John McGrath - Where Is It Cheaper to Buy Than Rent
Low interest rates have made many more suburbs across the East Coast cheaper to buy in than rent, with Brisbane and regional areas of Queensland, NSW and Victoria offering the most choice.
New data from CoreLogic shows it is cheaper to service a mortgage in both Brisbane and regional Queensland, with 73% of regional Queensland homes and 55% of Brisbane properties cheaper to buy than rent. This is far greater than the national average of 60% regionals and 26% capital cities.
In NSW, 48% of properties in regional areas and 5% of properties in Sydney are cheaper to buy than rent. In Victoria, 44% of regional properties and 7% of Melbourne homes are cheaper to buy.
In the ACT, it’s a fairly even split at 44% of homes cheaper to buy and 56% cheaper to rent.
In Sydney in particular, we hear about lack of affordability a lot and people have every right to complain. The ridiculous amount of stamp duty that buyers have to pay is a massive budget burden and makes saving the 20% deposit that much harder.
On top of that, government red tape continues to delay supply, with so many onerous rules and responsibilities placed on developers’ shoulders making the processes and timelines for building new suburbs in greenfield areas and higher density living in city areas far too long.
But let’s put that aside for a minute, as these hurdles aren’t going to change any time soon.
What’s important for buyers to realise now is that mortgage rates are unlikely to ever be this low again in your lifetime. This is the biggest factor making it cheaper to buy than rent in so many areas.
Here is a list of some desirable East Coast markets where more than 50% of homes are cheaper to buy than rent.

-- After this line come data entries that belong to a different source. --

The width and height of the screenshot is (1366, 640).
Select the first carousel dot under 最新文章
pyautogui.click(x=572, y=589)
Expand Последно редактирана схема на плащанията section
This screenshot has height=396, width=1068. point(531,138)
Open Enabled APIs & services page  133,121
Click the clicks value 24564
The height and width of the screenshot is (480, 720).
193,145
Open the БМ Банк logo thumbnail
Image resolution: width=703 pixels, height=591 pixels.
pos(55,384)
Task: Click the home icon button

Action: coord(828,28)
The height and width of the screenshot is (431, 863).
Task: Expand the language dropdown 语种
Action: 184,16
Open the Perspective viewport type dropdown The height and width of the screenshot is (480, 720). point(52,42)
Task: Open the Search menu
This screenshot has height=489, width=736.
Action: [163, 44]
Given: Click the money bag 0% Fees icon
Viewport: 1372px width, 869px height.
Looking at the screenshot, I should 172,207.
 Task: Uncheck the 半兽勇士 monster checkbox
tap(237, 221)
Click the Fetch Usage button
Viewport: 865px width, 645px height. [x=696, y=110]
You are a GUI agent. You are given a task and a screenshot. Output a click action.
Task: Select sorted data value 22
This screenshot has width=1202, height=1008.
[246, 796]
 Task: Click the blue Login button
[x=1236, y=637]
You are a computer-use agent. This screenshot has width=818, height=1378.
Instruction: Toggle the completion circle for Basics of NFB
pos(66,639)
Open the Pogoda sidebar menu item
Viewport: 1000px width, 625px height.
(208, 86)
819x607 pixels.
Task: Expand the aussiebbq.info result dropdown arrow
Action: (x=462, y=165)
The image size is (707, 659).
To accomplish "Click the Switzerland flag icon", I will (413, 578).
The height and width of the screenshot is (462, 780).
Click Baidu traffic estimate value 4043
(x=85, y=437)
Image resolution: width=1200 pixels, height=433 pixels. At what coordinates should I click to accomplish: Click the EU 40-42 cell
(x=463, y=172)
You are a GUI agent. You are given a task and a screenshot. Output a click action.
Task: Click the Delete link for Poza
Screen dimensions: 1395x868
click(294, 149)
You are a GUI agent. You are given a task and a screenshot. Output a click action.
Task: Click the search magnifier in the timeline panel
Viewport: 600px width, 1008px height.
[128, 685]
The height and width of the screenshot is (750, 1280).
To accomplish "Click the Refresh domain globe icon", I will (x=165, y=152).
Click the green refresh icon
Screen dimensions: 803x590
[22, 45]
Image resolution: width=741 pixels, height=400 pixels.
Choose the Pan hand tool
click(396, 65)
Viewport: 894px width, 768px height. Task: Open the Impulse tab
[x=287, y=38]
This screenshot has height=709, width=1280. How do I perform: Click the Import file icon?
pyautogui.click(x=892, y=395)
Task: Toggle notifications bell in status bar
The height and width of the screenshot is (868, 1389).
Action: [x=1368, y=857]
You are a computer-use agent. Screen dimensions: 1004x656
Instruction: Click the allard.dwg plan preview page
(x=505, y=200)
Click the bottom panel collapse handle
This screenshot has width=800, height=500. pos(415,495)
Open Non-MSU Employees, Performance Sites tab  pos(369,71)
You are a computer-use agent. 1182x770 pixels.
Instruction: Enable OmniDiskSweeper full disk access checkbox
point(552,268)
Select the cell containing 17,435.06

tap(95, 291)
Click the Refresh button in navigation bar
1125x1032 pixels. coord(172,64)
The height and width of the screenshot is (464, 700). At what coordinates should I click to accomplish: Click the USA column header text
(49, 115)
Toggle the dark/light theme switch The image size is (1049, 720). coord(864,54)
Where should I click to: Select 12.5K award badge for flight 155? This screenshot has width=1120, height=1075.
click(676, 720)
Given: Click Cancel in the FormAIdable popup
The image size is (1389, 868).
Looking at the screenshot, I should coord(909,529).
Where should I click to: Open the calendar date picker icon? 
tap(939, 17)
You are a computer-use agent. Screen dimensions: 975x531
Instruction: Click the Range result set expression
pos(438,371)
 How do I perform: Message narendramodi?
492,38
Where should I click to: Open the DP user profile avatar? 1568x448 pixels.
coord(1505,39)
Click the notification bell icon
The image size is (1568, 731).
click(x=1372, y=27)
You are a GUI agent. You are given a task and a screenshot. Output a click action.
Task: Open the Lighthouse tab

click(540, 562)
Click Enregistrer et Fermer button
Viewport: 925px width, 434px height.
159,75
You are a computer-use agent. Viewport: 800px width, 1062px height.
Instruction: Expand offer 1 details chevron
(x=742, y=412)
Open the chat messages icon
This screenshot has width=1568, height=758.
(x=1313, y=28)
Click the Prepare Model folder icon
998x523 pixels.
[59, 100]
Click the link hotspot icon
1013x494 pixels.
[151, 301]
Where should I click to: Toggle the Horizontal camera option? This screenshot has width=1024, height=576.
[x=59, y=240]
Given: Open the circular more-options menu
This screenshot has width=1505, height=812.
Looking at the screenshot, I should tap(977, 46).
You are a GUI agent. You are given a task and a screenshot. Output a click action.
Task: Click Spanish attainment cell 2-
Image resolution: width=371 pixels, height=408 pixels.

Note this data from CoreLogic is based on a 2.4% interest rate and a 25-year loan.
Where it’s cheaper to buy
The list below shows the percentage of homes in each area that are cheaper to buy than rent.
- Moreton Bay-North 63%
- Brisbane Inner City 53%
- Moreton Bay-South 52%
- Brisbane-East 52%
- Townsville 95%
- Mackay-Isaac-Whitsunday 92%
- Cairns 89%
- Wide Bay 87%
- Toowoomba 79%
- Gold Coast 63%
Regional New South Wales
- Coffs Harbour-Grafton 59%
- Hunter Valley ex Newcastle 58%
- Mid-North Coast 57%
- Capital Region/South Coast 52%
- North West 87%
- Shepparton 79%
- Warrnambool & South West 64%
- Hume 53%
- La Trobe-Gippsland 52%
Source: CoreLogic, SA4 areas, 80% LVR, mortgage fees excluded, based on estimates of individual homes’ capital value and rental value, data released 15/7/21
If you’ve never owned a property or perhaps you’ve grown up in this era of very low interest rates, it’s much more difficult for you to appreciate what a big deal today’s record low rates are. To you, it’s normal to borrow at 2%. It’s not normal to the rest of us who have been around a bit longer.
It was only 10 years ago that home owners were paying an average 7.04% on a typical discounted variable home loan. Over the past 30 years, the average has been about 6.5%, according to historical home loan data published by Finder and historical cash rate movements published by the RBA.
Apply that 7.04% rate to a $1 million apartment with an $800,000 loan (a typical first home buyer budget in Sydney) and you’d be paying $5,340 per month on a 30-year P & I loan (excluding fees).
Compare that to today. There are plenty of loans at less than 2%, which means the same property would require $2,960 per month in P & I repayments or thereabouts.
That, more than anything else, makes the biggest difference to affordability and presents a great opportunity for those wanting to take advantage of this.